One example is to use social media as a “library” of existing information, since social platforms generate customer information without much intervention. You can use software to backtrack and analyze how your customers experience your brand and pit them against newer surveys and interviews to understand your customer base on a deeper level, as well as discern trends in customer satisfaction levels over time. Where you log this is up to you but ideally you want a platform that can visually show trends over time (particularly useful for reporting to executives).
Trended Data Collection
Also called longitudinal studies, this refers to repeatedly performing the same qualitative feedback method over an extended period. The idea is to analyze a theme against past data but from the same qualitative source. Doing so will help you find emerging themes. Best practice is to work toward automating the discovery of emerging themes from existing datasets. Discovery being the operative word here. Customer insights is much easier when you let technology solutions give you the answers rather than relying on tools that just automate what humans already do.

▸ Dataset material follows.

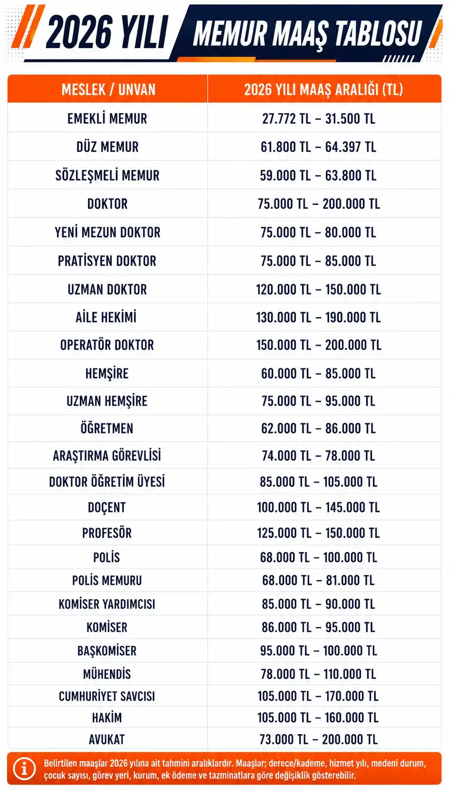Click the DOÇENT row label
The width and height of the screenshot is (449, 791).
pyautogui.click(x=107, y=507)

Using the social media example again, you can conduct the same online surveys multiple times over five years. By the end of the fifth year, you'll have trend data showing the evolution of your customers' purchase reasons, providing deep and meaningful insights into how things like new competitors or changing market trends impact your relationship with your customers.

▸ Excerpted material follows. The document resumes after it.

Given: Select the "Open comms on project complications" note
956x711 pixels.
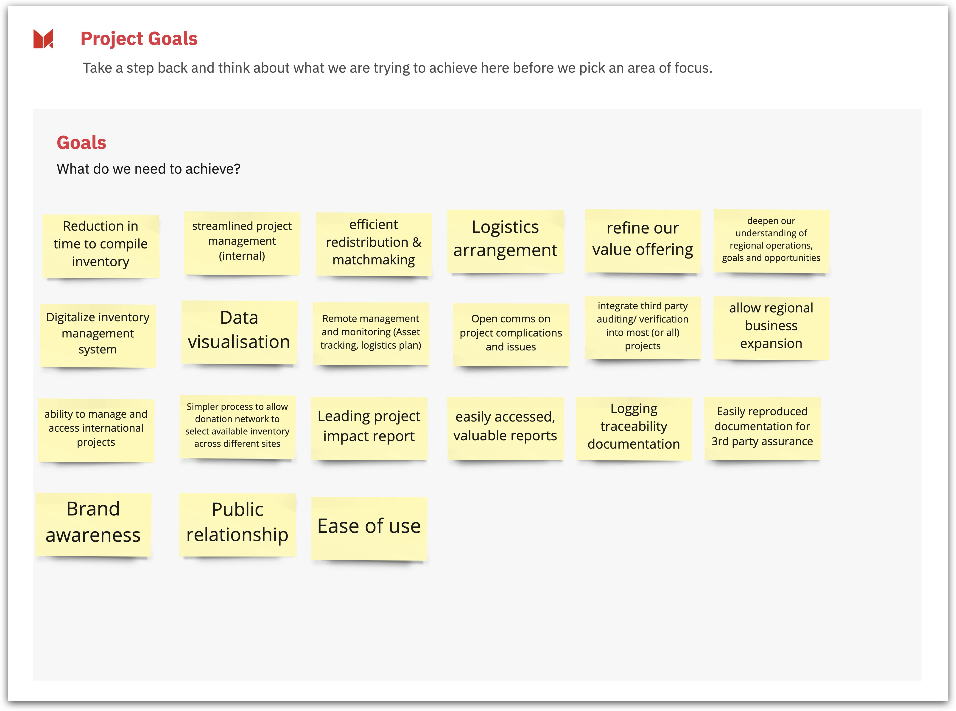Looking at the screenshot, I should 511,334.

Single source collection won’t give you the full picture behind why your customers interact with your brand the way they do.
Instead, you should approach and analyze qualitative research from multiple angles.
That way, you’ll have a fuller understanding of your customer base that can help you make better short and long-term business decisions.
Complete Understanding of Your Customers with Kapiche
With the rise of social media and online review sites, customers are now more able and willing than ever to tell businesses what they want and need. That means that businesses like yours can listen and learn from your customers to gain insight into how you can better serve them in the future.
By collecting and analyzing qualitative feedback from multiple sources, your customer insights team can harness the power of customer data to achieve actionable business insights.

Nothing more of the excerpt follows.